Une semaine avant l’attentat du 6 avril, le Président rwandais avait demandé au Président burundais de l’accompagner au Zaïre. Cette démarche avait gêné M. Ahmedou Ould-Abdallah qui ne souhaitait pas que les événements du Rwanda contaminent et déstabilisent le Burundi. Sachant que les Tutsis du Burundi n’aimaient pas le Président rwandais, il avait recommandé au Président burundais de ne pas emprunter le même avion. La rumeur prétendait que le Président rwandais se sentant menacé se servait du Président burundais pour se protéger. Le 6 avril, le même scénario s’est reproduit, le Président Ntaryamira étant rentré d’Arusha dans l’avion du Président rwandais.

Il a estimé que l’attentat avait été exécuté par des amis du Président Habyarimana. En effet, en Afrique, lorsqu’un président voyage, il est de tradition que les corps constitués soient présents à l’aéroport pour l’accueillir à son retour. Or, ce jour-là, personne n’avait été invité pour cet accueil, ce qui permet de penser que ceux qui d’habitude invitaient les corps constitués savaient que l’avion n’arriverait jamais.

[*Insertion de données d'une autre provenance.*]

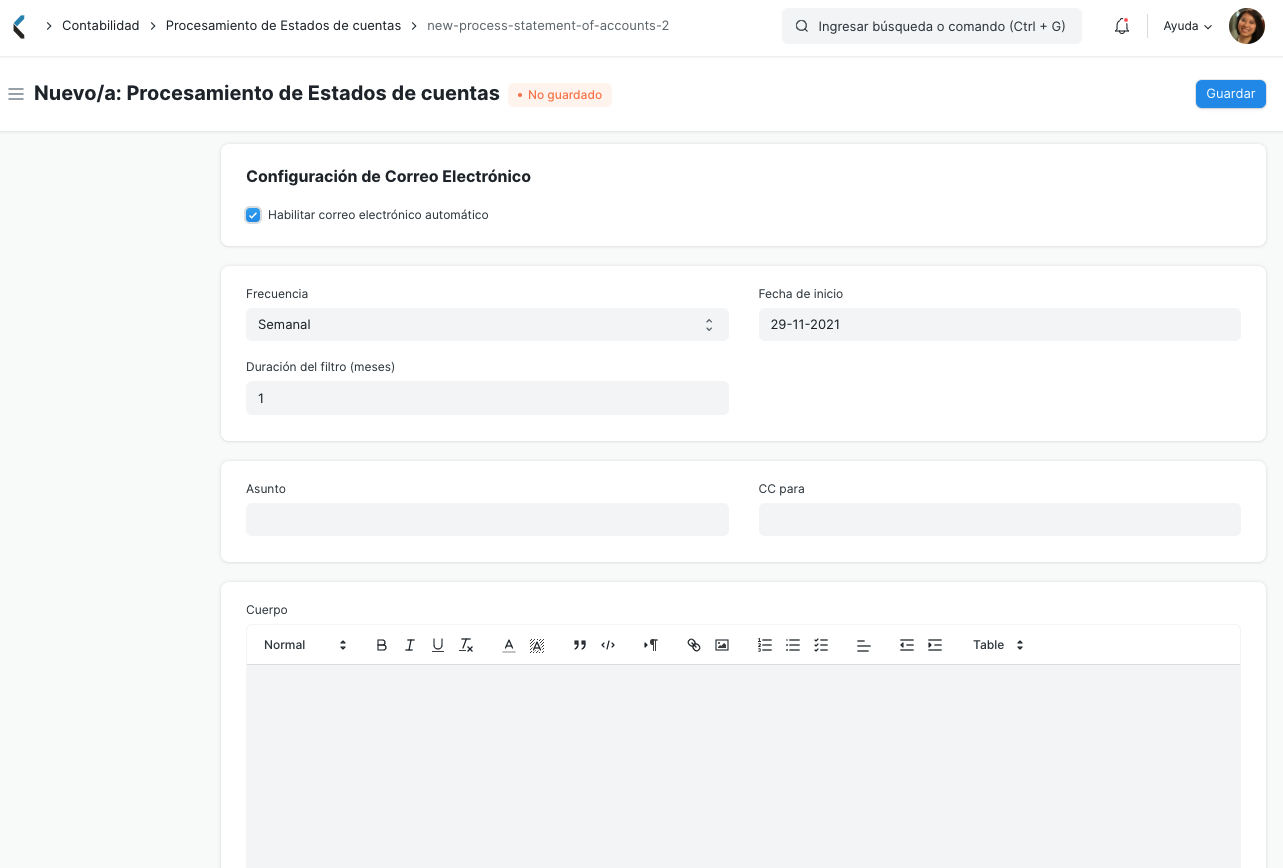Insert a link in the email body
1283x868 pixels.
point(694,644)
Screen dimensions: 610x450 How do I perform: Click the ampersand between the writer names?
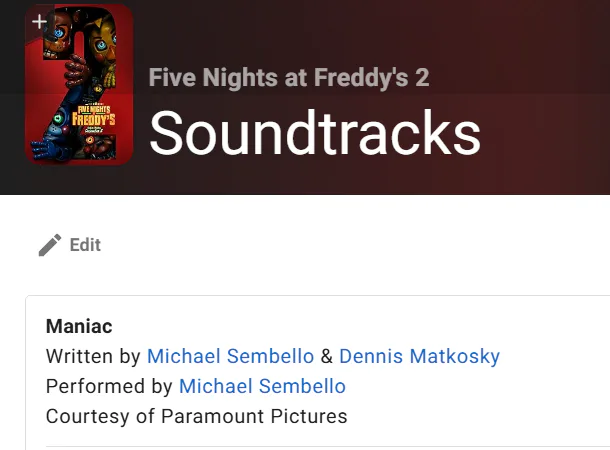pyautogui.click(x=325, y=356)
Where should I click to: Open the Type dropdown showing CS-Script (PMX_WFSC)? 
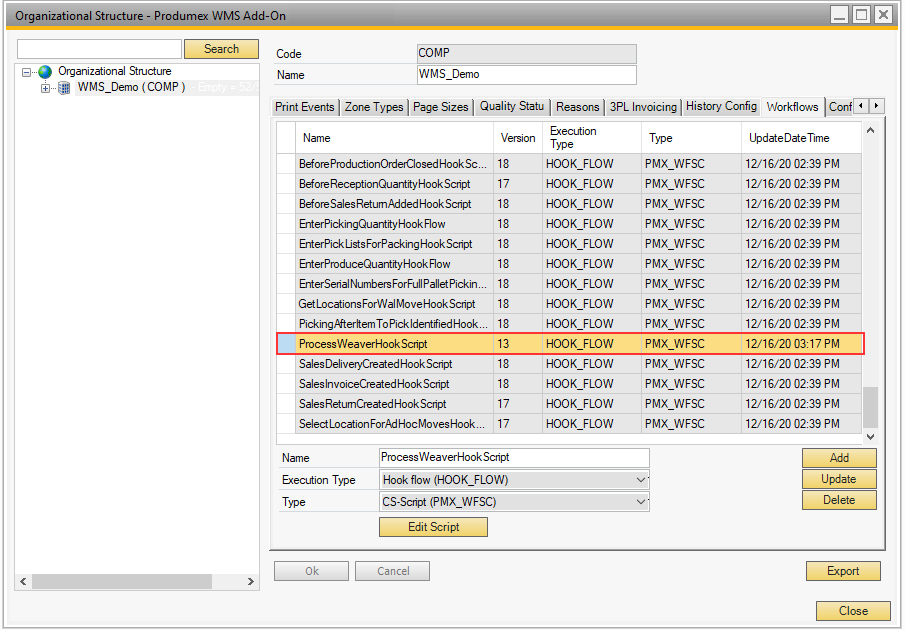[640, 501]
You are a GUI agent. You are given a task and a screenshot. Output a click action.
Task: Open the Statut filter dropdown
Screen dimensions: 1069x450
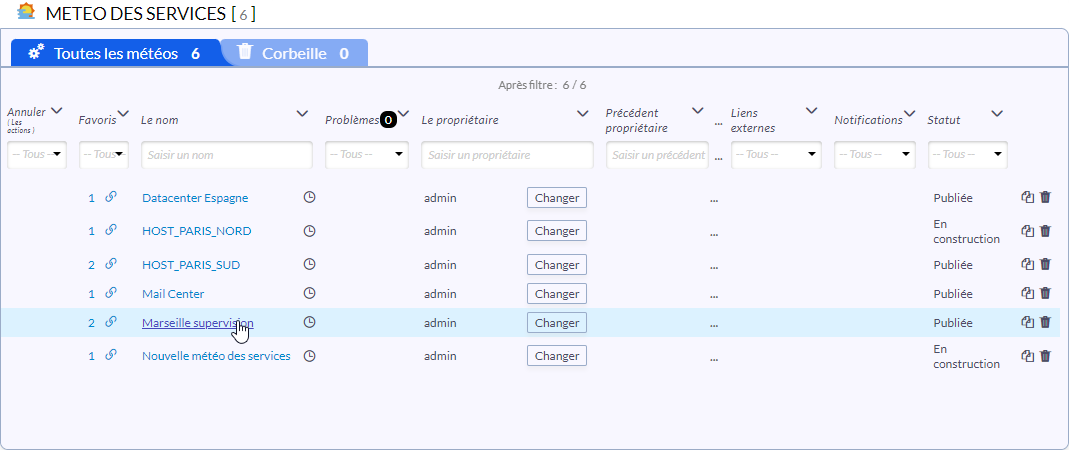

Le Président Paul Quilès a demandé à M. Ahmedou Ould-Abdallah s’il avait eu d’autres occasions de constater l’absence des corps constitués lors du retour d’un président.

M. Ahmedou Ould-Abdallah a répondu par la négative soulignant qu’une telle situation avait pu se produire ailleurs, mais a insisté sur cette entorse à une pratique institutionnalisée. Il a considéré que le fait que le Président ait été accompagné de son chef d’état-major n’avait pas de signification particulière, dans la mesure où les chefs d’état-major n’avaient en fait pas de pouvoir et ne pouvaient pas, par conséquent, servir de protection.

Il a précisé qu’il avait proposé au gouvernement burundais de demander la création d’une commission d’enquête. Il s’agissait d’une demande de principe car, l’ONU n’avait pas les moyens de mener une enquête, et il ne s’agissait pas d’une priorité. Il convenait d’abord de retrouver le corps du Président -et ceux des deux ministres qui l’accompagnaient- afin de l’enterrer officiellement pour mettre fin aux rumeurs et stabiliser la situation dans le pays.

Le Président Paul Quilès a souhaité savoir s’il avait eu connaissance d’une demande d’enquête, formulée ultérieurement, auprès du Rwanda.

M. Ahmedou Ould-Abdallah a indiqué que cette demande avait été formulée pour le principe, mais qu’elle ne figurait pas au nombre des priorités du gouvernement qui souhaitait éviter avant tout que la situation intérieure se dégrade. Il convenait d’éviter qu’après l’attentat contre le précédent Président, la rumeur véhicule l’idée que le Président burundais constituait la cible de l’attentat.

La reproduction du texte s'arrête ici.